Problem to solve —
The expected output is an exact copy of the lines from the one containing "The height and width of the screenshot is (174, 765)." to the final line below, minus any pictures.

Dataset excerpts —
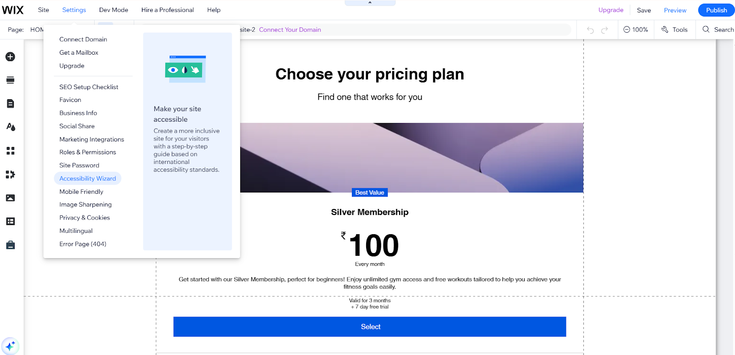This screenshot has height=355, width=735.
Task: Open the Site Design icon
Action: tap(11, 127)
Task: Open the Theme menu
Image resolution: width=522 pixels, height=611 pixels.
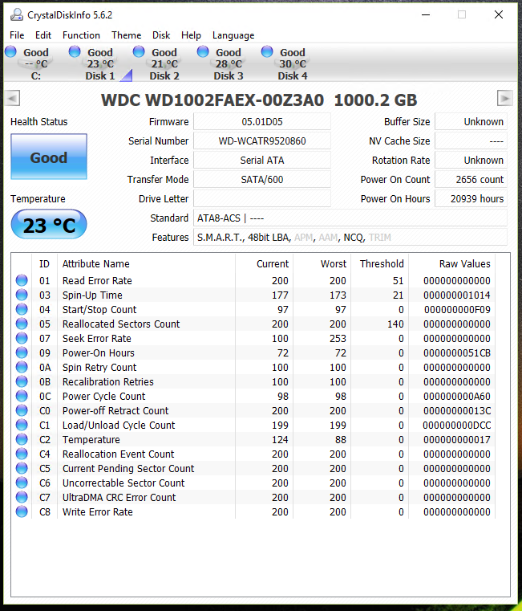Action: 126,35
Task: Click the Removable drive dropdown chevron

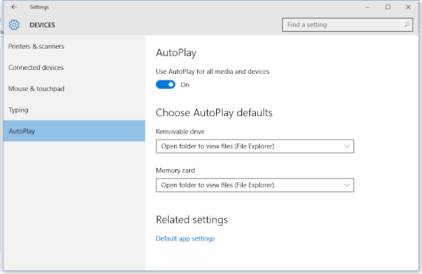Action: coord(347,146)
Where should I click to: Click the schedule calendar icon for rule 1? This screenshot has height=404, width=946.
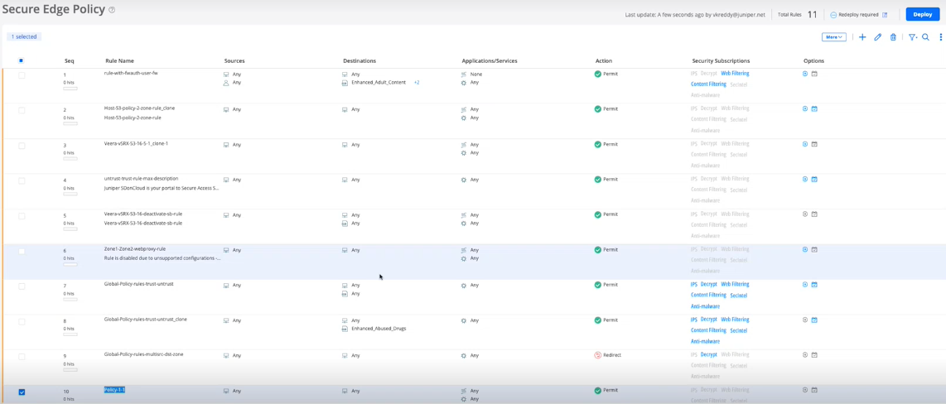[x=814, y=74]
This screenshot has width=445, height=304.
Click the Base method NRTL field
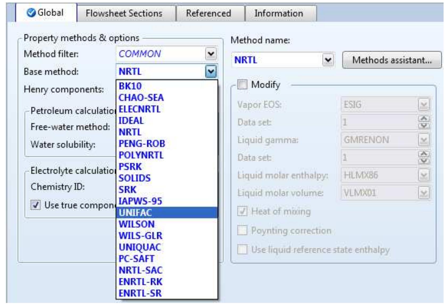coord(159,71)
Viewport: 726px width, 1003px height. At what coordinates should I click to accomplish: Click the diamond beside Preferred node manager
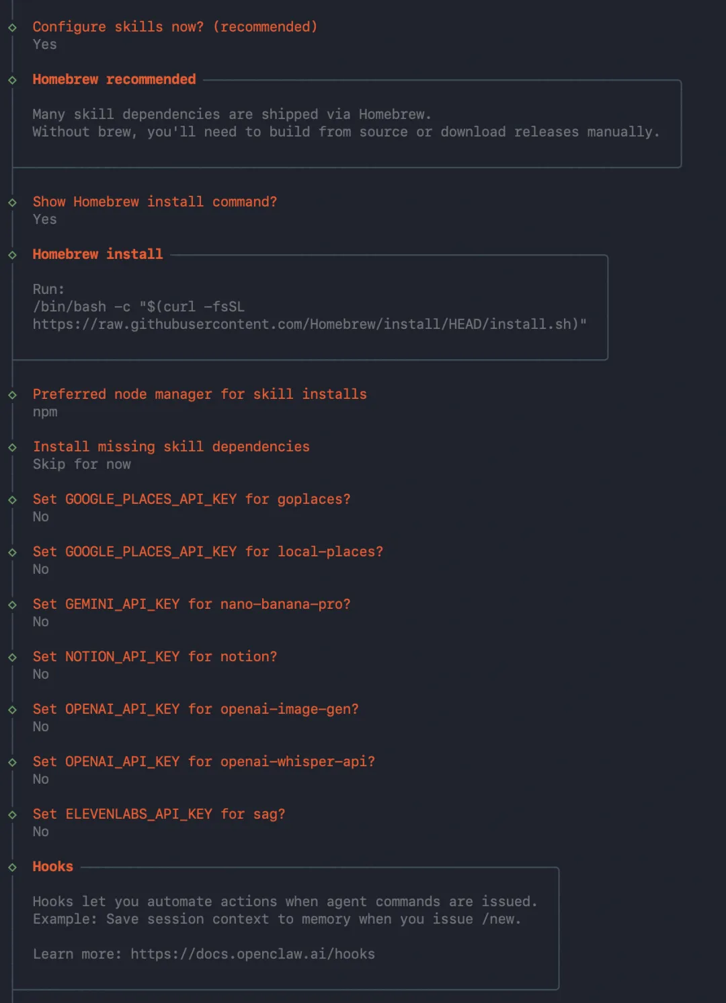click(x=12, y=395)
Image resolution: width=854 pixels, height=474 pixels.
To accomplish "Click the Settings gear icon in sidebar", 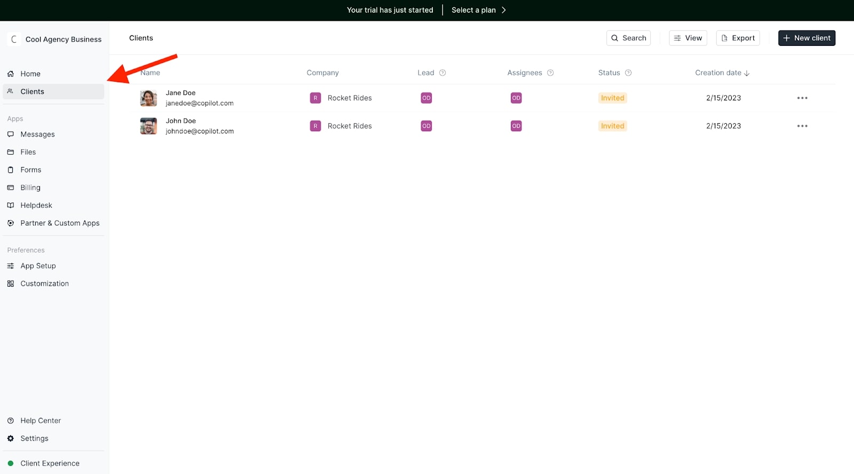I will pos(11,438).
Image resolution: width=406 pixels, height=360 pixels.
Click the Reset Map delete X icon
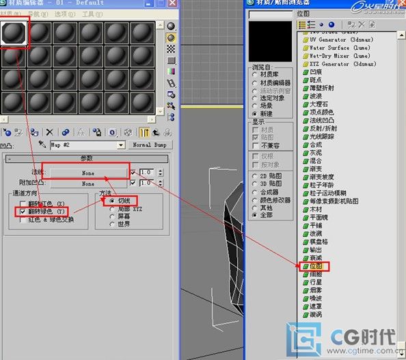49,133
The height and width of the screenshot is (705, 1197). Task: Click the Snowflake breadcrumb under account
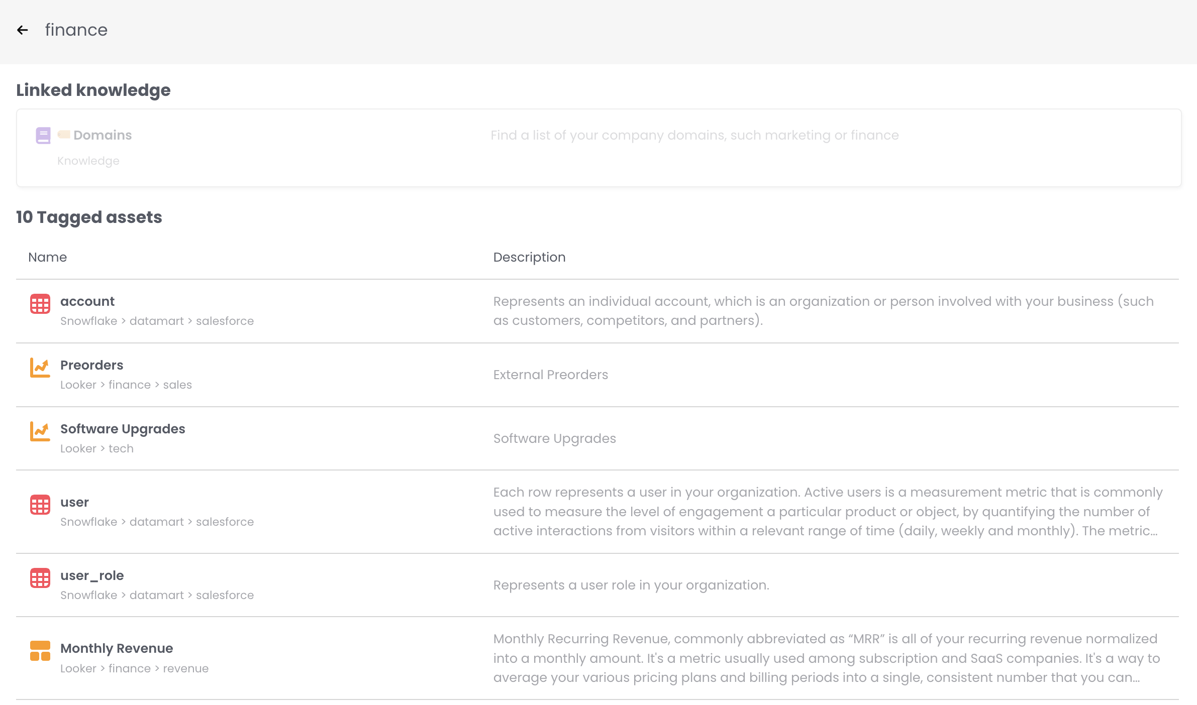(x=89, y=321)
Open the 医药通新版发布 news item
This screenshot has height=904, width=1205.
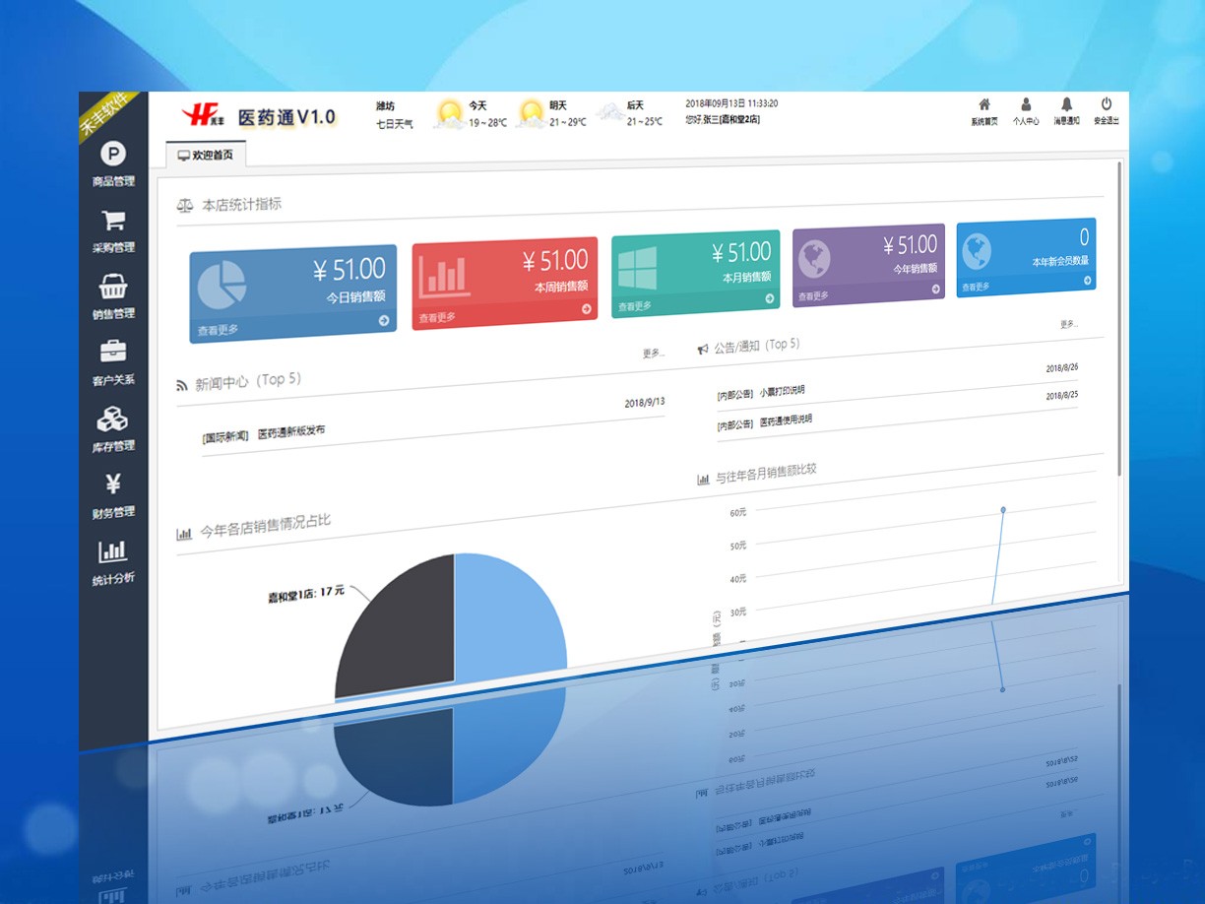(x=291, y=432)
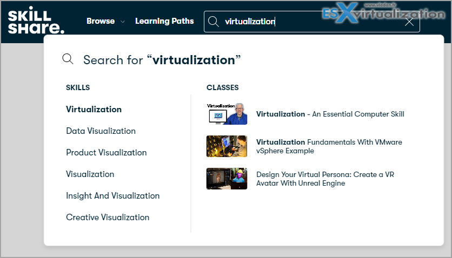Select the Data Visualization skill
This screenshot has height=258, width=452.
(101, 131)

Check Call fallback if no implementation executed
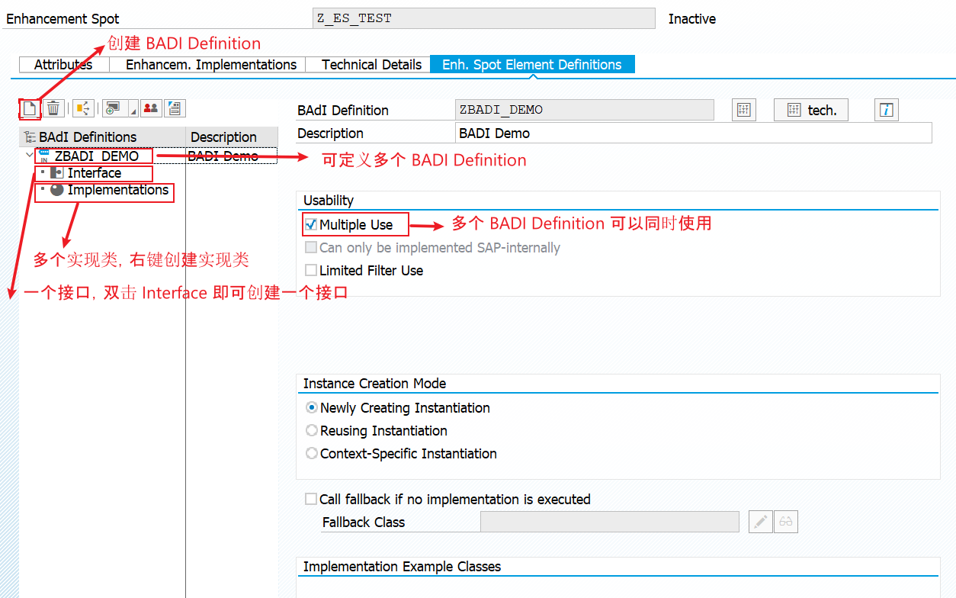pyautogui.click(x=311, y=499)
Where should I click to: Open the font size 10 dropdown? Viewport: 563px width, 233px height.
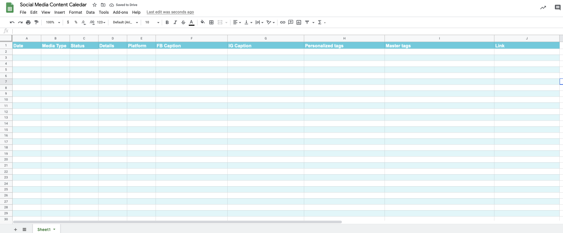[152, 22]
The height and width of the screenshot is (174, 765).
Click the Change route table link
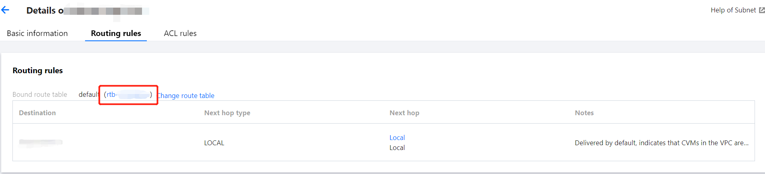(x=186, y=96)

Result of the exercise —
The height and width of the screenshot is (174, 765).
Click the Change route table link
(x=186, y=96)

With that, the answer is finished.